## Selection
2008-11-25 Thread John Lister

Thanks for the reply and apologies, it was my first post.

I'm running on PG 8.3.3 (ubuntu), i haven't tried gin as that doesn't 
support multi-column. I haven't used 8.4 as it is still in development?


a sample query is as follows

select node_id from breadcrumbs where textsearchable @@ to_tsquery('book') 
order by views desc limit 100;


explain analyze results in this:

Limit  (cost=10300.58..10300.83 rows=100 width=381) (actual 
time=69887.851..69887.880 rows=100 loops=1)
 ->  Sort  (cost=10300.58..10307.61 rows=2812 width=381) (actual 
time=69887.849..69887.862 rows=100 loops=1)

   Sort Key: views
   Sort Method:  top-N heapsort  Memory: 84kB
   ->  Bitmap Heap Scan on breadcrumbs  (cost=171.49..10193.10 
rows=2812 width=381) (actual time=60311.197..69574.742 rows=569519 loops=1)

 Filter: (textsearchable@@ to_tsquery('book'::text))"
 ->  Bitmap Index Scan on idx_breadcr  (cost=0.00..170.79 
rows=2812 width=0) (actual time=60261.959..60261.959 rows=569519 loops=1)

   Index Cond: (textsearchable @@ to_tsquery('book'::text))
Total runtime: 69896.896 ms

As you can see it sorts the full result set from the search. Ideally i'd 
like to use an index on the views.


How stable is 8.4? Is it worth trying that or is the multi-column gin likely 
to be back-ported?


Thanks



John,

it's a good tradition to include query and their EXPLAIN ANALYZE. Pg 
version is also useful.

Did you try GIN index ?
In 8.4 you can use gin index on (views,tsvector)

Oleg

On Tue, 25 Nov 2008, John Lister wrote:

Hi, is it possible to order the results of a full text search using 
another field?

## Dataset records
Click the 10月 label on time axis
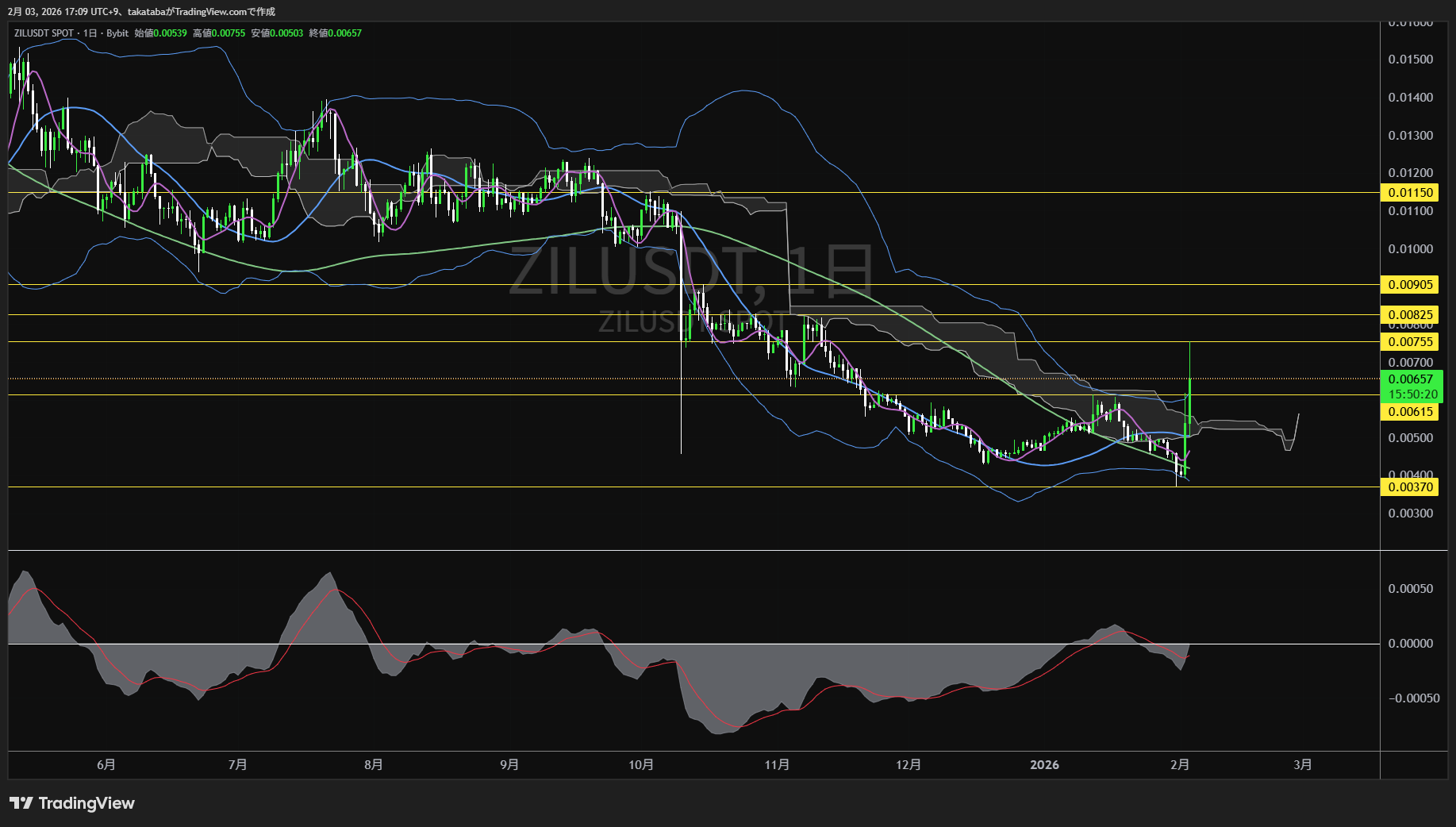This screenshot has height=827, width=1456. click(640, 765)
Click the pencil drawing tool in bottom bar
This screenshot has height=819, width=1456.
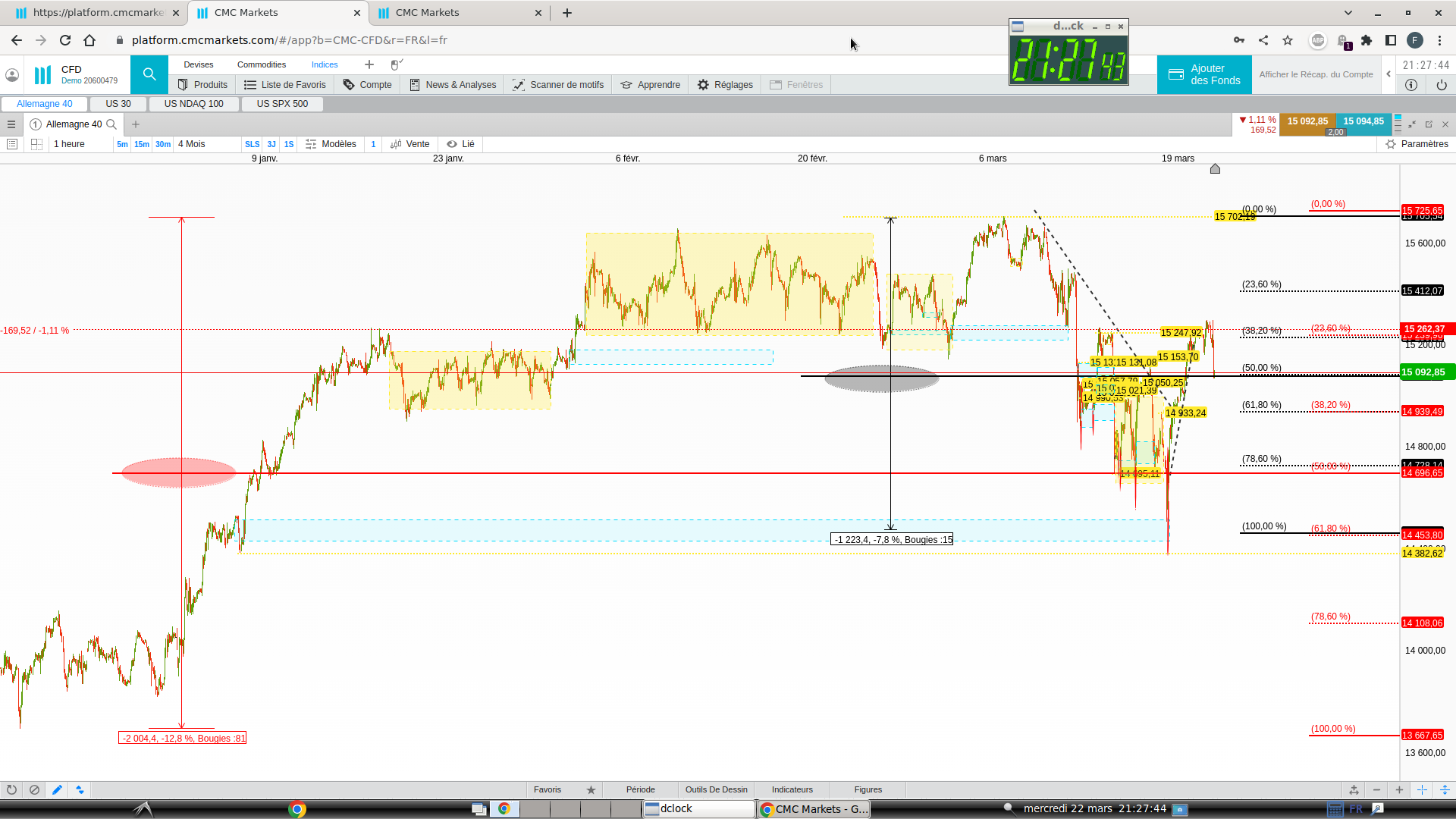tap(57, 789)
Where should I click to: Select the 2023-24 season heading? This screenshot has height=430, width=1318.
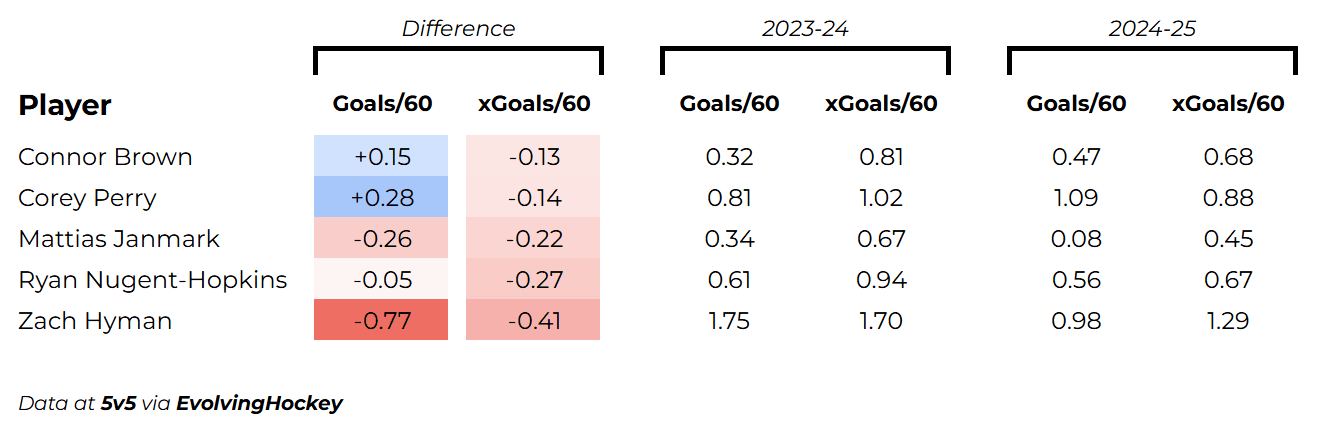point(805,29)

## The request
Answer from the thread on full text search ordering:
(a) Which PostgreSQL version is John Lister running?
(b) What total runtime does the EXPLAIN ANALYZE output report?
(c) In which version does Oleg say a GIN index on (views,tsvector) can be used?

## Reply
(a) PG 8.3.3 (ubuntu)
(b) 69896.896 ms
(c) 8.4